Wednesday, 6 June 2018

Not-Quite-Duckpin Duck

Daws Butler and Don Messick provided almost all of the voices for Hanna-Barbera cartoons during the first two years of the studio’s life. One notable exception was someone who provided a speciality voice—nightclub comedian Red Coffey or Coffee (he used both spellings through the 1950s and finally settled on the double-e ending).

Coffey found his way into cartoons when he was hired to voice a duckling for MGM’s Tom and Jerry series. His first cartoon was apparently Little Quacker, released to theatres at the start of 1950. Evidently Bill Hanna and Joe Barbera loved the pathetic duck character, as he flew over to H-B about a year after MGM shut down its cartoon operations and was cast in an early Yogi Bear cartoon, Slumber Party Smarty (1958), on the Huckleberry Hound Show. A few more H-B cartoon appearances followed. But when the duck went through a bit of a makeover and emerged as Yakky Doodle in 1961, Jimmy Weldon provided his voice (though Coffey voiced in him in a few of the mini-cartoons that aired during the Yogi Bear Show).

We cobbled together some information about Coffey in this post. We’ve got a side-bar on him, courtesy of this piece in the Los Angeles Times of April 26, 1959. He seems to be trying out jokes for his act more than anything.

A few people have written in over the years saying they worked with Coffey and his wife and he was a pleasant enough chap. He comes across that way in this story. Sorry the picture isn’t of better quality.

Red Coffee Bowls for Laughs and Strikes Up High Averages

There is hilarity in the bowling sport because of one of its participants. The participant is Red Coffee.
“As a little boy I took up the game. Now that I’m a grownup, the game is taking me.”
Coffee, a night club entertainer, averaged 184 at Van Nuys Bowl, 1856 at Tarzana and 187 at Kirkwoods in leagues this season. “I averaged best on the scales. For a penny a throw, I hit 235 every time.”
Coming back from a strike during practice at Monterey Park Lanes, he said, “I finally got the ball working, now I’m unemployed.”
‘Terrific Ball’
Coffee likes to talk about his game. “I throw such a terrific ball, the termites get nervous.”
Red is teamed with his songster Jerry Wallace and has played from here to Las Vegas to Buffalo, N.Y. “I take my bowling ball wherever I go. I went bowling with a girl in Detroit. She had a smile like the 7-10 split.”
Coffee, also an accomplished voice effects man for movie cartoons, can tell you about rough lane conditions he has been up against. “These alleys I played in Buffalo were so slick, Sonja Henie was settin’ pins. This pair I hit in Oshkosh were slow enough to make Step ‘N’ Fetch It look like Jesse Owens.”
Tossed 300
Red was born in Arkansas City, Kan., but grew up in Cushing, Okla., where he tossed a 300 game. “You got to watch out in Cushing. They have fast gutters there.”
Coffee, who invaded Southern France in a parachute during the war, likes pot game and tournament action. “I don’t win much. An ant with a double hernia carried away what I won in my last tournament.”
Coffee’s trademarks on a bowling lane are his tan baseball cap and hanging shirttail.

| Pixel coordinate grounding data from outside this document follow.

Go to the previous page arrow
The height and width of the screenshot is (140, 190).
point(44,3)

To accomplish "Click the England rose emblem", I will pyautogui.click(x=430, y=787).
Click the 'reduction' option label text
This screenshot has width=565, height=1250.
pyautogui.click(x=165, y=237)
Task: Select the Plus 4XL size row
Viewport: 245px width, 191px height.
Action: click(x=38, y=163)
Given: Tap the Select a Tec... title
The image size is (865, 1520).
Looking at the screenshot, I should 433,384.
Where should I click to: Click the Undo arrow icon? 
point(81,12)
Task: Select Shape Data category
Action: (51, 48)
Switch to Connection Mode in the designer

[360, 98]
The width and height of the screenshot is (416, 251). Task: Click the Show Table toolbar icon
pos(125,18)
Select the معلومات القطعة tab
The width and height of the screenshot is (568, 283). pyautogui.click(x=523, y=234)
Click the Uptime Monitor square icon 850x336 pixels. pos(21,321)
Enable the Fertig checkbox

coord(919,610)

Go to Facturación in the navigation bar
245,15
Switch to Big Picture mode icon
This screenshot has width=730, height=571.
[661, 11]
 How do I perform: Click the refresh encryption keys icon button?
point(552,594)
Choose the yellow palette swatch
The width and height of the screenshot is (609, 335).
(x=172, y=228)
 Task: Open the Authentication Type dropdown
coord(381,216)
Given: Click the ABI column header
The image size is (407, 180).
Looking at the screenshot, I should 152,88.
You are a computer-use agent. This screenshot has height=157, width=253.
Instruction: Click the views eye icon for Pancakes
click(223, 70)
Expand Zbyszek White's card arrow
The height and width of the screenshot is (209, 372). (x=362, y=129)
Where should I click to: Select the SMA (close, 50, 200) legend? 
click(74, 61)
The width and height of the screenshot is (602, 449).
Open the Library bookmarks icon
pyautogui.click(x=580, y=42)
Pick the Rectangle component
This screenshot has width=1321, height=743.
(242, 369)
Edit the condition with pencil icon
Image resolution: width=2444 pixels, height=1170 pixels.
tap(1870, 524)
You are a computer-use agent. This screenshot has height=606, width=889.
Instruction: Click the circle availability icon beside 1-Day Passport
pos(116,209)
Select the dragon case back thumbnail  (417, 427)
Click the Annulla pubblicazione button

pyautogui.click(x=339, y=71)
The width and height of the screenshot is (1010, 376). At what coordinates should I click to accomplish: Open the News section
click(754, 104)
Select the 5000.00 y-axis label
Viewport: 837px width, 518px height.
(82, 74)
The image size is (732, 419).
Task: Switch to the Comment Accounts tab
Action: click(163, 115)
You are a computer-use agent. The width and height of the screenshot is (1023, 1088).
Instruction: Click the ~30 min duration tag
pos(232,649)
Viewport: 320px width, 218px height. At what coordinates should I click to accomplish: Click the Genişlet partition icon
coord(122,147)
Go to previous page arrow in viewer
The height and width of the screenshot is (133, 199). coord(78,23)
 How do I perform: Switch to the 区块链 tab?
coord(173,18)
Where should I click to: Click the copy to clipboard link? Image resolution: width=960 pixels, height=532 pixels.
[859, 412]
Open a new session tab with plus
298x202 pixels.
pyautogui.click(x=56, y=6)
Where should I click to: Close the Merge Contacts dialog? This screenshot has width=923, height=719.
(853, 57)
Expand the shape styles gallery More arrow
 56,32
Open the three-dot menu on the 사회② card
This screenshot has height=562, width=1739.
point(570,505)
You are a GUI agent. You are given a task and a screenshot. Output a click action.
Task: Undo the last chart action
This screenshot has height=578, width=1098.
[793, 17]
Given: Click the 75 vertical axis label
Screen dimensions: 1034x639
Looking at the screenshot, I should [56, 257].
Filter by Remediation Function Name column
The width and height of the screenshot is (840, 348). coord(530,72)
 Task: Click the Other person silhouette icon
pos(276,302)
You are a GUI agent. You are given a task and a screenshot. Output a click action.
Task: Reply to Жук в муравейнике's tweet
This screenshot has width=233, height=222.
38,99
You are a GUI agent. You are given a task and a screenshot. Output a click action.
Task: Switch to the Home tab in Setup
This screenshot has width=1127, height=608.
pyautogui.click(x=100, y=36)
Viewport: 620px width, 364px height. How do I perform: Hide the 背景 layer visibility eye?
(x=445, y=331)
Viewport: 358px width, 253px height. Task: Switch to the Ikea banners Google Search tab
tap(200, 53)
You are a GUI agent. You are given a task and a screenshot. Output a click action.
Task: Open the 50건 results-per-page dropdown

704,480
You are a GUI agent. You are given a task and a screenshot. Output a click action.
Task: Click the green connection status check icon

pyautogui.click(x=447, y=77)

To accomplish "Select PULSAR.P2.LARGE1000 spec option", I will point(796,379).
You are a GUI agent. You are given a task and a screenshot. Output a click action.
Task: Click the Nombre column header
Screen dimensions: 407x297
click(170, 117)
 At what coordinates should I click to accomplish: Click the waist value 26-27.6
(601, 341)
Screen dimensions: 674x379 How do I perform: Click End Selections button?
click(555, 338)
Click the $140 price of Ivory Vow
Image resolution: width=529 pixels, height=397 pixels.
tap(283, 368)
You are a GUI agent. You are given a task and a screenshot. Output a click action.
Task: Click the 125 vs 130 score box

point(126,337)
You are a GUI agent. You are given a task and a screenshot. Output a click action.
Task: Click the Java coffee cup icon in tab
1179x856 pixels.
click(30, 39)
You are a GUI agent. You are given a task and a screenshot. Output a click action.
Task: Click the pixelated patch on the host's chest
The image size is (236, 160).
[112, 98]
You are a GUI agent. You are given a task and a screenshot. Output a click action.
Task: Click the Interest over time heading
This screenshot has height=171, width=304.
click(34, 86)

Coffey and his wife Karen formed a revue in the 1960s and took it on the road. You can read reviews from Variety from 1970 (left) and 1972 (right) and will notice that he pulled out his version of the duck voice. As best as I can tell, he only got screen credit at Hanna-Barbera for a Loopy de Loop cartoon he worked on.

Long-time readers here will know I’m not a fan of the duck character, but writers Mike Maltese and Tony Benedict did their best to tone down most of the things I don’t like about him. The duck voice talent is a different story, though I personally like Jimmy Weldon’s duck voice better than Coffey’s. All the voice talents in those early days at Hanna-Barbera deserve a bit of recognition today, and that includes 300-bowling comic Red Coffey.


  1. Very nice surprise, Yowp.

    Steve C

  2. I'm assuming Coffey also did voice work in 1950 for Avery, in "Ventriloquist Cat", when the cat's using the device to throw his voice to fool Spike. No voice credits, of course, but the 'Meows' sound a lot like his duck voice.

    1. J.L., I understand from Keith Scott that it's not Coffey. I thought it was Harry Lang, who did a duck voice, I don't believe that's correct, either.

    2. Someone wrote on imdb that it's Clarence Nash, obviously, this person didn't realize that Disney would have been hesitant to loan Clarence Nash's services to MGM studio.

  3. Thanks Yowp. Great post on Coffee. He does deserve some recognition.I'm glad you've done the same for Doug Young and others. Was recently listening to a current children's radio program and Jimmy Weldon was mentioned as one of the many voices. The broadcast was about two years old.

  4. For me, glad to see Coffee get some representation on this blog, also glad to see Detroit and the northern suburb of Hazel Park represented here too.